The Supreme Court called the impetus to cancel the program “arbitrary and capricious,” and “motivated by animus in violation of the equal protection guarantee of the Fifth Amendment.”

The decision does not, however, rule on whether DACA can remain in place from a policy standpoint, but instead overturns Trump’s recession based on procedural grounds, which leaves it vulnerable to future attempts from the Trump administration to dismantle it.

Roberts wrote Trump’s rationale for canceling the program—that Obama never had the right to enact it—was insufficient.

“We do not decide whether DACA or its rescission are sound policies,” Roberts wrote.  “We address only whether the agency complied with the procedural requirement that it provide a reasoned explanation for its action. Here the agency failed to consider the conspicuous issues of whether to retain forbearance and what if anything to do about the hardship to DACA recipients. That dual failure raises doubts about whether the agency appreciated the scope of its discretion or exercised that discretion in a reasonable manner.”

North Carolina is home to about 24,000 DACA recipients.

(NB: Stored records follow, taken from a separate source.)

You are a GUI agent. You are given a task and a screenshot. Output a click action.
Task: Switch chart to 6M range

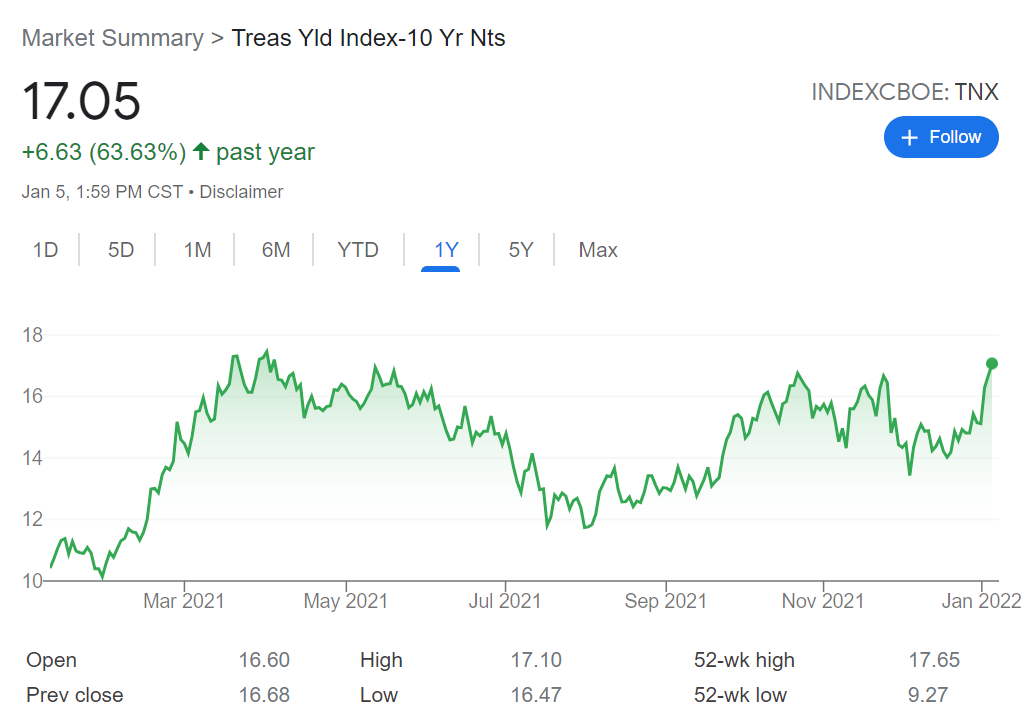pos(276,250)
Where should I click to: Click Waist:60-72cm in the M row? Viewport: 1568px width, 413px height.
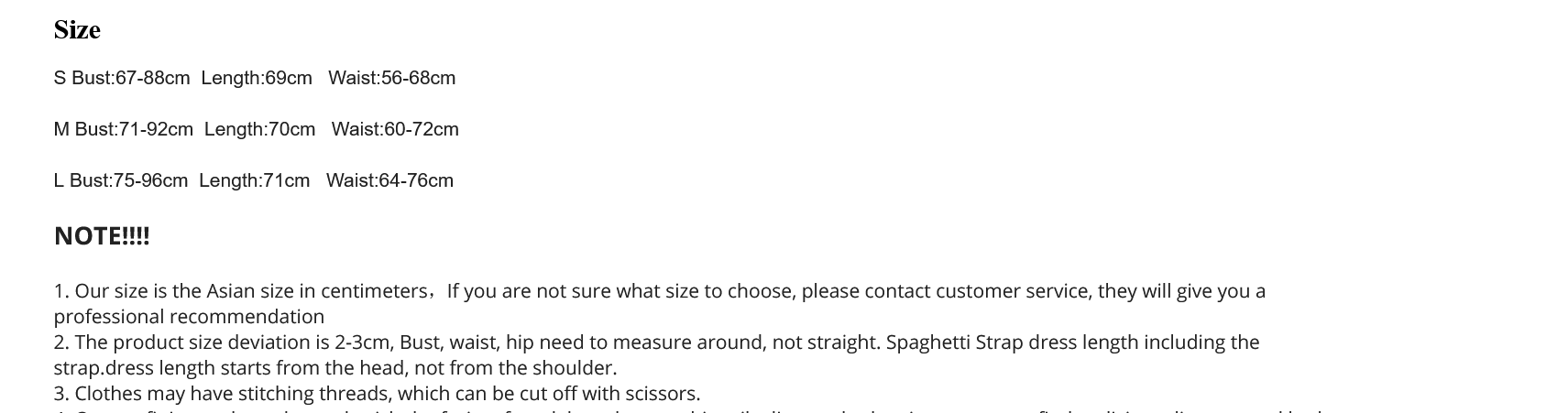pyautogui.click(x=395, y=129)
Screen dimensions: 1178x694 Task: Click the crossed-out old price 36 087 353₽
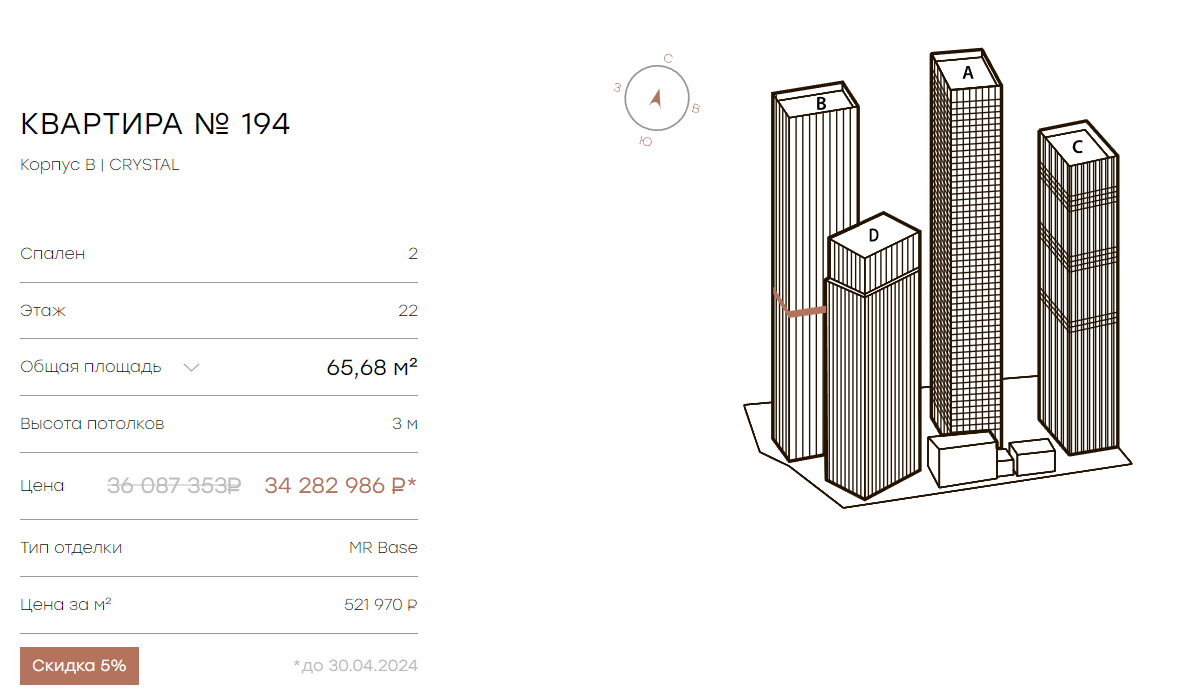point(174,486)
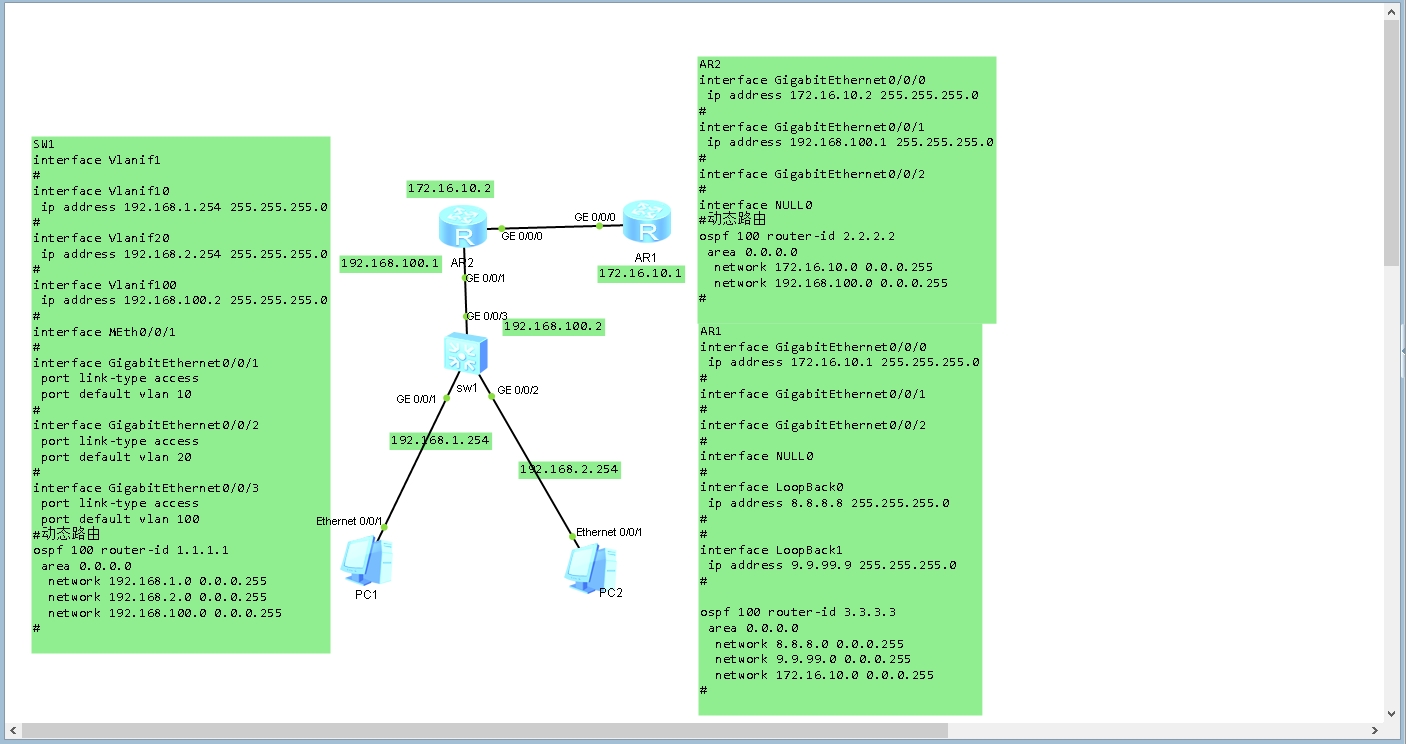
Task: Click the vertical scrollbar thumb
Action: (1391, 140)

One of them is Dariana Valencia, a student who had been starting to lose hope before learning of the ruling Thursday.

“I had to mentally prepare myself for a life outside of the United States once I graduated,”  Valencia said in a press statement. “Today’s decision is so emotional because I don’t feel like my future has an expiration date anymore.”

Maria Mayorga, another North Carolinian protected from deportation under DACA, noted that people of color and immigrants are “impacted by the same overcriminalization and our struggles for freedom intersect.”

“We are not only calling for divestment from police but also a defunding of ICE and CBP, for a clean DREAM Act, and fair immigration reform,” Mayorga said. 

Veronica Aguilar, a spokesperson for Raleigh immigrant outreach nonprofit El Pueblo, praised the decision while noting more work is ahead for ensuring DACA recipients are protected.

“This is a win for immigrant communities,” Aguilar told the INDY. “It means DACA is reinstated, however, this is only a temporary win and community members and allies [should] stay vigilant, continue organizing, and continue to take action.”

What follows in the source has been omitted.